• RECORD LIST:
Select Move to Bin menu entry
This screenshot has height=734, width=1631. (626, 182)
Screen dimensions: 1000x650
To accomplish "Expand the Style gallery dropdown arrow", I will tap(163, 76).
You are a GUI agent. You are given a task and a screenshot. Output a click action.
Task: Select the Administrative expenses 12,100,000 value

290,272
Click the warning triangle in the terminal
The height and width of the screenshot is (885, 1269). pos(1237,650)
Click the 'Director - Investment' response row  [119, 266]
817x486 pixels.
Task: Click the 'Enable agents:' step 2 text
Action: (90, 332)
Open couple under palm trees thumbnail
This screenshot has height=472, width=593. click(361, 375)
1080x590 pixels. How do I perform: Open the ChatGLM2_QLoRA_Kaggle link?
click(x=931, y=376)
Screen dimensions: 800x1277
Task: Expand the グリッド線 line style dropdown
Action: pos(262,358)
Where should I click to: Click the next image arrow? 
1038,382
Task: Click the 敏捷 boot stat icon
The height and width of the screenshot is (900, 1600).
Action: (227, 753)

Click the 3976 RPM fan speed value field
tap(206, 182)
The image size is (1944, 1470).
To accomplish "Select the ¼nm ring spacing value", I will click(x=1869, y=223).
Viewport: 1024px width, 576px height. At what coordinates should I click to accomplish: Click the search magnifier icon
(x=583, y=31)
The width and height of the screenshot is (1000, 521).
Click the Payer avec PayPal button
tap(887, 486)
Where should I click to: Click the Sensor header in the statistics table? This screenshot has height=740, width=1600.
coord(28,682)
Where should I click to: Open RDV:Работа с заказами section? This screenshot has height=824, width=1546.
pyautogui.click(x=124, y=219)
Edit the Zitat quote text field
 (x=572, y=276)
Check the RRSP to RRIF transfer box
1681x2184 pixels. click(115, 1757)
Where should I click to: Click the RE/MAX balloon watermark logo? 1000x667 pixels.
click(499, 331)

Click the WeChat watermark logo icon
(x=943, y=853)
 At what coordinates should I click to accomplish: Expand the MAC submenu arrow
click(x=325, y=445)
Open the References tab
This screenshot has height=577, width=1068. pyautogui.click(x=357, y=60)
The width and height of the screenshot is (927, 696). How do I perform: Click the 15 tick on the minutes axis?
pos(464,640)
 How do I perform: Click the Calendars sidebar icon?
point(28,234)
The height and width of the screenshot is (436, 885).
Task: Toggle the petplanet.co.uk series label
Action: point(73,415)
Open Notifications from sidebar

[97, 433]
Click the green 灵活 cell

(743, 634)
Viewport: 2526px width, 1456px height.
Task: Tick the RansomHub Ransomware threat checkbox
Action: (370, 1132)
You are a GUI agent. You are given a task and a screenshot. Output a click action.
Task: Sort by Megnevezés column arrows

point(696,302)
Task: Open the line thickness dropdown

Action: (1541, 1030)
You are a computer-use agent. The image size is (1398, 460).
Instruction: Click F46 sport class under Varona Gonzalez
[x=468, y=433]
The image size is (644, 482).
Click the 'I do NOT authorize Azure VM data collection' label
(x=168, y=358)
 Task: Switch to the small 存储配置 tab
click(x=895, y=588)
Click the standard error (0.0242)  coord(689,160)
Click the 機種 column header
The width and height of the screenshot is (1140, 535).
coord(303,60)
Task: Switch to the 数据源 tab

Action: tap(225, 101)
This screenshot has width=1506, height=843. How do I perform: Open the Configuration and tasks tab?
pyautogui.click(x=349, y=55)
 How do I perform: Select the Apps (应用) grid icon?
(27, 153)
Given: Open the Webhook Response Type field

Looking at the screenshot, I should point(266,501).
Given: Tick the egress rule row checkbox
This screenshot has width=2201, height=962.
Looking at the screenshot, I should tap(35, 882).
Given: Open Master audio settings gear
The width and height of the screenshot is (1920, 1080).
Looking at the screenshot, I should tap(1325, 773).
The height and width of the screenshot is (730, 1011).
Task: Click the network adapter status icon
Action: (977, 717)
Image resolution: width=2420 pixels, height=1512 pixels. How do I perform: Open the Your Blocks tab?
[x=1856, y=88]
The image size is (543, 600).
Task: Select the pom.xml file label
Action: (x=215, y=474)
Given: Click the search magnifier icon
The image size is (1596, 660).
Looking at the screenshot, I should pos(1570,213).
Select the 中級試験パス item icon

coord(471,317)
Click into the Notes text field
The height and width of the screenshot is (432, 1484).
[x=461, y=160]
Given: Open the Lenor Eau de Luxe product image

• AIM: Format every line of the records above as a JSON list of strings, one string per line, leaving out blank lines.

• FULL SOLUTION:
[
  "Select Move to Bin menu entry",
  "This screenshot has height=734, width=1631. (626, 182)",
  "Screen dimensions: 1000x650",
  "To accomplish \"Expand the Style gallery dropdown arrow\", I will tap(163, 76).",
  "You are a GUI agent. You are given a task and a screenshot. Output a click action.",
  "Task: Select the Administrative expenses 12,100,000 value",
  "290,272",
  "Click the warning triangle in the terminal",
  "The height and width of the screenshot is (885, 1269). pos(1237,650)",
  "Click the 'Director - Investment' response row  [119, 266]",
  "817x486 pixels.",
  "Task: Click the 'Enable agents:' step 2 text",
  "Action: (90, 332)",
  "Open couple under palm trees thumbnail",
  "This screenshot has height=472, width=593. click(361, 375)",
  "1080x590 pixels. How do I perform: Open the ChatGLM2_QLoRA_Kaggle link?",
  "click(x=931, y=376)",
  "Screen dimensions: 800x1277",
  "Task: Expand the グリッド線 line style dropdown",
  "Action: pos(262,358)",
  "Where should I click to: Click the next image arrow? ",
  "1038,382",
  "Task: Click the 敏捷 boot stat icon",
  "The height and width of the screenshot is (900, 1600).",
  "Action: (227, 753)",
  "Click the 3976 RPM fan speed value field",
  "tap(206, 182)",
  "The image size is (1944, 1470).",
  "To accomplish \"Select the ¼nm ring spacing value\", I will click(x=1869, y=223).",
  "Viewport: 1024px width, 576px height. At what coordinates should I click to accomplish: Click the search magnifier icon",
  "(x=583, y=31)",
  "The width and height of the screenshot is (1000, 521).",
  "Click the Payer avec PayPal button",
  "tap(887, 486)",
  "Where should I click to: Click the Sensor header in the statistics table? This screenshot has height=740, width=1600.",
  "coord(28,682)",
  "Where should I click to: Open RDV:Работа с заказами section? This screenshot has height=824, width=1546.",
  "pyautogui.click(x=124, y=219)",
  "Edit the Zitat quote text field",
  " (x=572, y=276)",
  "Check the RRSP to RRIF transfer box",
  "1681x2184 pixels. click(115, 1757)",
  "Where should I click to: Click the RE/MAX balloon watermark logo? 1000x667 pixels.",
  "click(499, 331)",
  "Click the WeChat watermark logo icon",
  "(x=943, y=853)",
  " At what coordinates should I click to accomplish: Expand the MAC submenu arrow",
  "click(x=325, y=445)",
  "Open the References tab",
  "This screenshot has height=577, width=1068. pyautogui.click(x=357, y=60)",
  "The width and height of the screenshot is (927, 696). How do I perform: Click the 15 tick on the minutes axis?",
  "pos(464,640)",
  " How do I perform: Click the Calendars sidebar icon?",
  "point(28,234)",
  "The height and width of the screenshot is (436, 885).",
  "Task: Toggle the petplanet.co.uk series label",
  "Action: point(73,415)",
  "Open Notifications from sidebar",
  "[97, 433]",
  "Click the green 灵活 cell",
  "(743, 634)",
  "Viewport: 2526px width, 1456px height.",
  "Task: Tick the RansomHub Ransomware threat checkbox",
  "Action: (370, 1132)",
  "You are a GUI agent. You are given a task and a screenshot. Output a click action.",
  "Task: Sort by Megnevezés column arrows",
  "point(696,302)",
  "Task: Open the line thickness dropdown",
  "Action: (1541, 1030)",
  "You are a computer-use agent. The image size is (1398, 460).",
  "Instruction: Click F46 sport class under Varona Gonzalez",
  "[x=468, y=433]",
  "The image size is (644, 482).",
  "Click the 'I do NOT authorize Azure VM data collection' label",
  "(x=168, y=358)",
  " Task: Switch to the small 存储配置 tab",
  "click(x=895, y=588)",
  "Click the standard error (0.0242)  coord(689,160)",
  "Click the 機種 column header",
  "The width and height of the screenshot is (1140, 535).",
  "coord(303,60)",
  "Task: Switch to the 数据源 tab",
  "Action: tap(225, 101)",
  "This screenshot has width=1506, height=843. How do I perform: Open the Configuration and tasks tab?",
  "pyautogui.click(x=349, y=55)",
  " How do I perform: Select the Apps (应用) grid icon?",
  "(27, 153)",
  "Given: Open the Webhook Response Type field",
  "Looking at the screenshot, I should point(266,501).",
  "Given: Tick the egress rule row checkbox",
  "This screenshot has width=2201, height=962.",
  "Looking at the screenshot, I should tap(35, 882).",
  "Given: Open Master audio settings gear",
  "The width and height of the screenshot is (1920, 1080).",
  "Looking at the screenshot, I should tap(1325, 773).",
  "The height and width of the screenshot is (730, 1011).",
  "Task: Click the network adapter status icon",
  "Action: (977, 717)",
  "Image resolution: width=2420 pixels, height=1512 pixels. How do I perform: Open the Your Blocks tab?",
  "[x=1856, y=88]",
  "The image size is (543, 600).",
  "Task: Select the pom.xml file label",
  "Action: (x=215, y=474)",
  "Given: Click the search magnifier icon",
  "The image size is (1596, 660).",
  "Looking at the screenshot, I should pos(1570,213).",
  "Select the 中級試験パス item icon",
  "coord(471,317)",
  "Click into the Notes text field",
  "The height and width of the screenshot is (432, 1484).",
  "[x=461, y=160]",
  "Given: Open the Lenor Eau de Luxe product image"
]